The stick jammed the doors of the lift — this had been the whole point of the exercise. An alarm sounded. All three children went screaming and laughing down the stairs, up the incline, and over the boundary wall to sit on the pavement on the other side. Nathan Bogle pulled his knees right up to his chin and put his arms around them. “How many holes you got?” he asked. Both girls were silent. “What?” said Leah, finally. “Down there”—he jabbed a finger at Keisha’s crotch to demonstrate—“How many? You don’t even know.” Keisha dared lift her eyes from the road to her friend. Leah was hopelessly red in the face. “Everybody knows that,” countered Keisha Blake, trying to muster the further boldness she sensed was required. “You should fuck off and find out.” “You don’t even know,” Nathan concluded, and Leah stood up suddenly and kicked him on his ankle and shouted, “But she does though!” and took Keisha’s hand and ran back to the flat holding hands the whole way because they were best friends bonded for life by a dramatic event and everyone in Caldwell best know about it.

4. Uncertainty

They found Cheryl watching television, plaiting her own hair, from the back of her head forwards. Keisha Blake challenged her elder sister to say how many holes there were. It was not good to have Cheryl laugh at you. It was a loud, relentless laugh, fueled by the other person’s mortification.

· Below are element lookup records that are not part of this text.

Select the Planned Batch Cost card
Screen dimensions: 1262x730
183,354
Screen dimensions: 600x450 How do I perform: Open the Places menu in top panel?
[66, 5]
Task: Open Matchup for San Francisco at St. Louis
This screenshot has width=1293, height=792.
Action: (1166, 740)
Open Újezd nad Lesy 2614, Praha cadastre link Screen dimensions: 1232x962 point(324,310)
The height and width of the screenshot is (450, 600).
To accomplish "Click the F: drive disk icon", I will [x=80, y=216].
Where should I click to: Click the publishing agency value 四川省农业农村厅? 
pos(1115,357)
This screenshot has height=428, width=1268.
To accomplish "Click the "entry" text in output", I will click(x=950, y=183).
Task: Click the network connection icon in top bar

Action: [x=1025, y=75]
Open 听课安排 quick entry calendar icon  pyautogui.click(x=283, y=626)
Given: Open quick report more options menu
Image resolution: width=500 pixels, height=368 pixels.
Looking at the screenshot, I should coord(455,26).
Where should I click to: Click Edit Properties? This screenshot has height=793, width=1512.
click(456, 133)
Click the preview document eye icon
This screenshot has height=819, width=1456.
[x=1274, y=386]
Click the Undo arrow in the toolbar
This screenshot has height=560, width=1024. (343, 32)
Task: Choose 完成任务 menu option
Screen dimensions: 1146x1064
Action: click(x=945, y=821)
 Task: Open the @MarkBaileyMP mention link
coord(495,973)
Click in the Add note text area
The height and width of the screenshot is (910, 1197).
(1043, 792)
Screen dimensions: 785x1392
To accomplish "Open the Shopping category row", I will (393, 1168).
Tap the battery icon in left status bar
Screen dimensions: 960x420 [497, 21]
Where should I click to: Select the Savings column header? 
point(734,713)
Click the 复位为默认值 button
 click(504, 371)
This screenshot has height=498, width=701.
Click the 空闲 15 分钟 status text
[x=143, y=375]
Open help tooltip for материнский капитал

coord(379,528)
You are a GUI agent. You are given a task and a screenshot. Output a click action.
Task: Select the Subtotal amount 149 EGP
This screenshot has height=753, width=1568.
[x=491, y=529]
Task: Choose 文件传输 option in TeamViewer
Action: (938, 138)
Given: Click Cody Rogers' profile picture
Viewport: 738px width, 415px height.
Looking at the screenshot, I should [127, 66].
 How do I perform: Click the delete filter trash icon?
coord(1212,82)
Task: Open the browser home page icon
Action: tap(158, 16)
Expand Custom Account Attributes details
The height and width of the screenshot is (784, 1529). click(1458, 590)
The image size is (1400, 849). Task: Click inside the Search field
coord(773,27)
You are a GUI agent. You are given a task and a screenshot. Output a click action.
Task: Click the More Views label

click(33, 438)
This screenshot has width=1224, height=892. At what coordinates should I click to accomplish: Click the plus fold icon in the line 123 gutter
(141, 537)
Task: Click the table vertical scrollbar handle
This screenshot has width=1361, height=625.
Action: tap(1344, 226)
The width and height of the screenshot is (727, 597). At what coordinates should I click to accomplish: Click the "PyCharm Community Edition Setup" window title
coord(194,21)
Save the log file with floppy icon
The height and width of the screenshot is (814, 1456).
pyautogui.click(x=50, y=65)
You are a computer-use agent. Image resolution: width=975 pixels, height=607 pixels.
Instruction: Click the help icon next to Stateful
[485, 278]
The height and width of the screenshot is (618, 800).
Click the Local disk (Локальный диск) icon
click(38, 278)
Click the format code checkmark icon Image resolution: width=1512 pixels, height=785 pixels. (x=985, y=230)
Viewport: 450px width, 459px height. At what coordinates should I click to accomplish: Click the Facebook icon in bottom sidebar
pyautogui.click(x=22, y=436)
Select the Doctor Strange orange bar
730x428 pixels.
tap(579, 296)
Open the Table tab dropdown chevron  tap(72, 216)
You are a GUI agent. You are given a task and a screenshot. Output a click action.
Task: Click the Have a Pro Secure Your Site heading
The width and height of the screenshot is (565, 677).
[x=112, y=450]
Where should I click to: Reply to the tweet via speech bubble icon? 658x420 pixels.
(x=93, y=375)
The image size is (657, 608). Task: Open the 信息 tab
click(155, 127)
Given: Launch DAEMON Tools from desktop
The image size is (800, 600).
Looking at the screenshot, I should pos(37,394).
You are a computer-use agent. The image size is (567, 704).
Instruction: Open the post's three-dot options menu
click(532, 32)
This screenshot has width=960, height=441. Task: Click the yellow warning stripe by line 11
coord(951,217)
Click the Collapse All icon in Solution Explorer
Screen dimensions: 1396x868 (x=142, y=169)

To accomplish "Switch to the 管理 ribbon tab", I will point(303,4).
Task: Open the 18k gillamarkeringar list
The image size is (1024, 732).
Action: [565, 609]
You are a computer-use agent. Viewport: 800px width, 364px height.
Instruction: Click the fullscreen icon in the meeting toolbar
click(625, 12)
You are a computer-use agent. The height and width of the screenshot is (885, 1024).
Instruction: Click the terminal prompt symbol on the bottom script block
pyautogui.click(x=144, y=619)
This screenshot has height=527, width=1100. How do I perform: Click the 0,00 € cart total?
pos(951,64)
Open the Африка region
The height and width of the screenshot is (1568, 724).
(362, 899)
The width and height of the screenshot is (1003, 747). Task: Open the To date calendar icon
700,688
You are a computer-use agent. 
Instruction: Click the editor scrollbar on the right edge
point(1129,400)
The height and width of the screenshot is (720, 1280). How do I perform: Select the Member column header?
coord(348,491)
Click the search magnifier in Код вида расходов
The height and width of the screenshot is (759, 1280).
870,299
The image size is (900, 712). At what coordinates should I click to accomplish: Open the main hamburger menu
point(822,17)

5. Philosophical disagreement

Keisha Blake was eager to replicate some of the conditions she had seen at the Hanwells’. Cup, teabag, then water, then — only then — milk. On a tea-tray. Her mother was of the opinion that anyone who is in another person’s flat as often as Leah Hanwell was in the Blakes’ forgoes the right to be a guest and should simply be treated as a member of the family, with all the dispensation and latitude that suggests. Cheryl took a third position: “She’s always hanging round here. Don’t she like her own place? What’s she up in my makeup all the time for? Who does she think she is?”